== WHAT TO DO ==
Among the entries below, find each line with "agent" and show it.

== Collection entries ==
┄┄┄┄┄┄┄┄┄┄┄┄┄┄┄┄┄┄┄┄
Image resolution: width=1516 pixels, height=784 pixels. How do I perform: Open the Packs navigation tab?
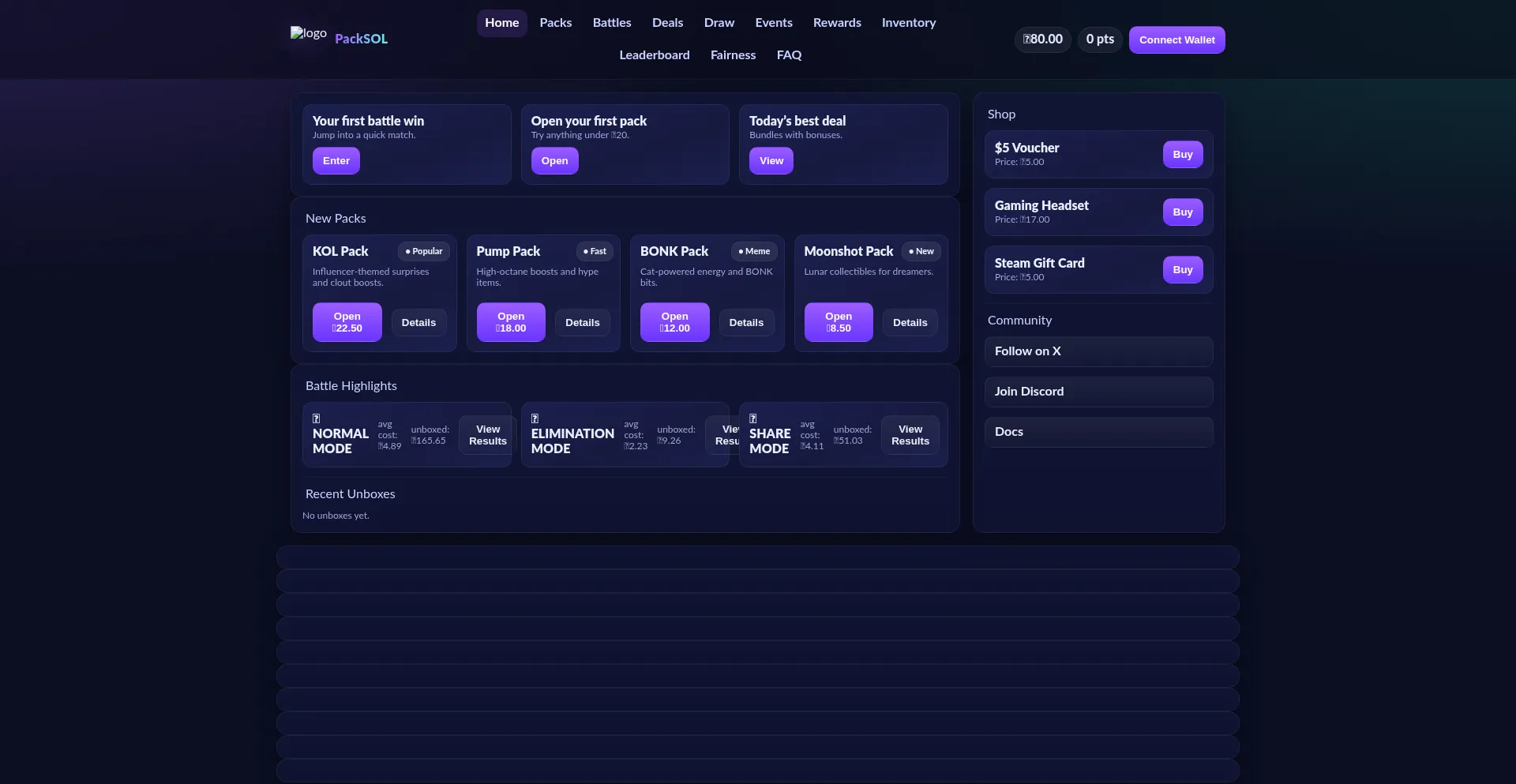click(555, 23)
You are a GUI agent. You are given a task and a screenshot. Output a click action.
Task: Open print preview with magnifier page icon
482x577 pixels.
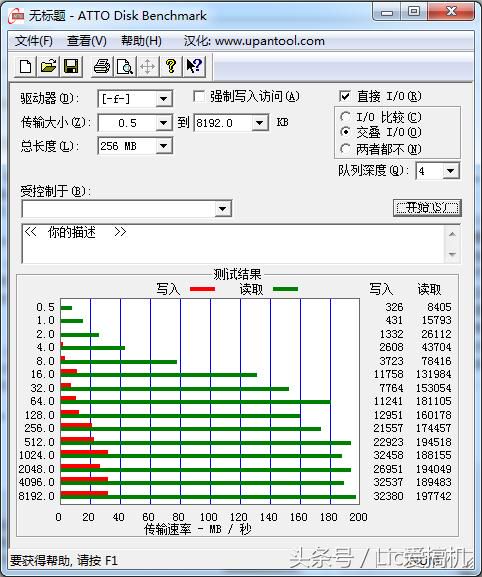125,67
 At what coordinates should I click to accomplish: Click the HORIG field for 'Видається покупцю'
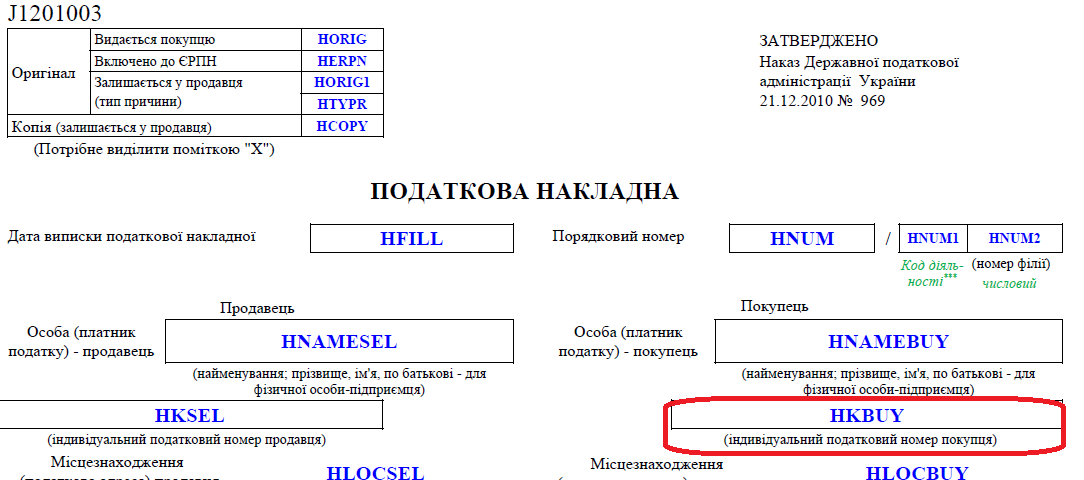coord(342,40)
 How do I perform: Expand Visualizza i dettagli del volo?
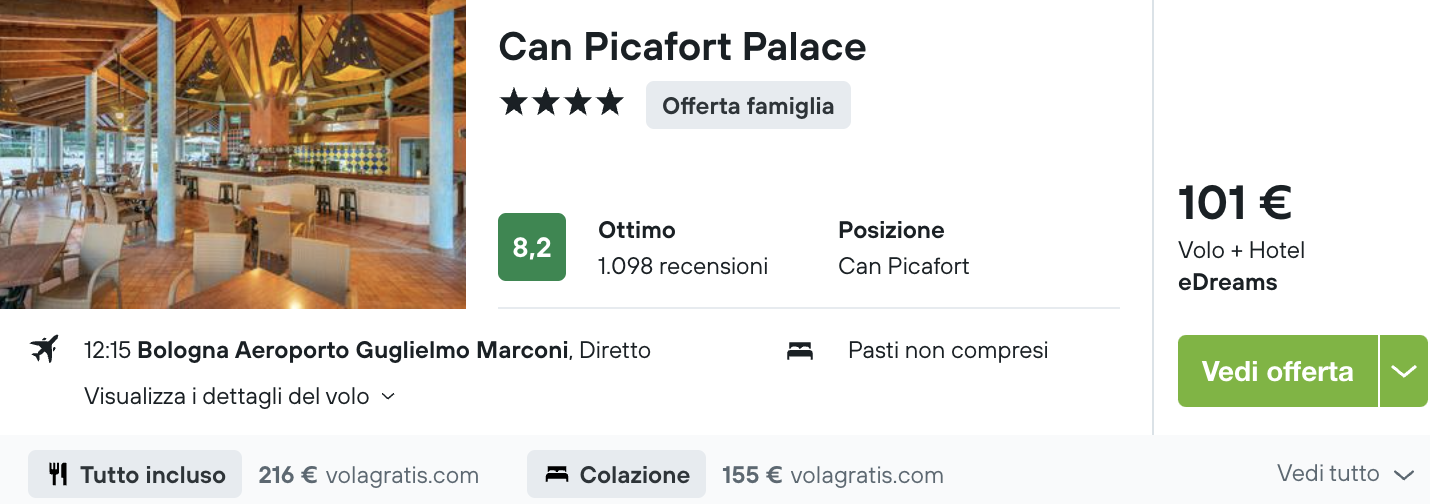(x=241, y=396)
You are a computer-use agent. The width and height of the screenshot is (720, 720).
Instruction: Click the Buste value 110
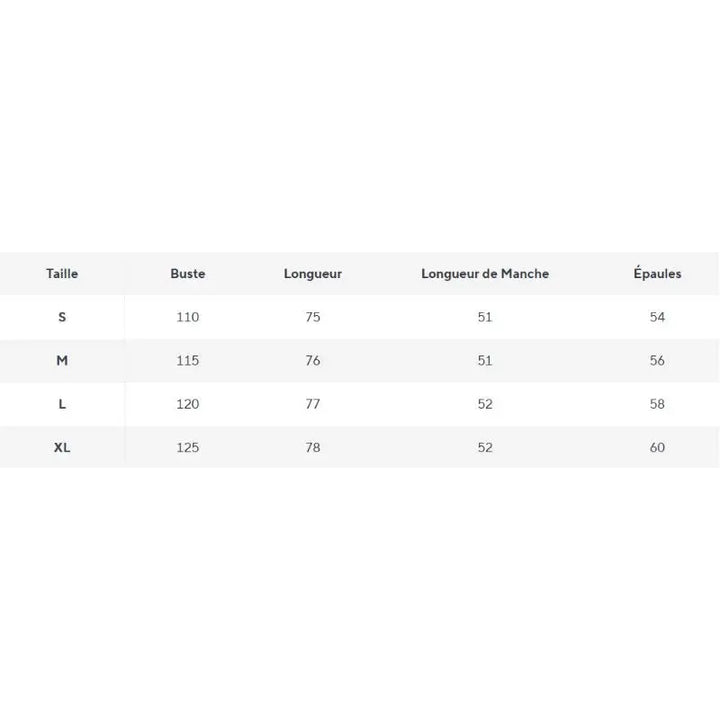click(188, 317)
┄┄┄┄┄┄┄┄┄┄┄┄┄┄┄┄┄┄┄┄
== RESPONSE BELOW ==
You are a GUI agent. You are given a task and a screenshot. Output a click action.
You are a computer-use agent. The width and height of the screenshot is (720, 720).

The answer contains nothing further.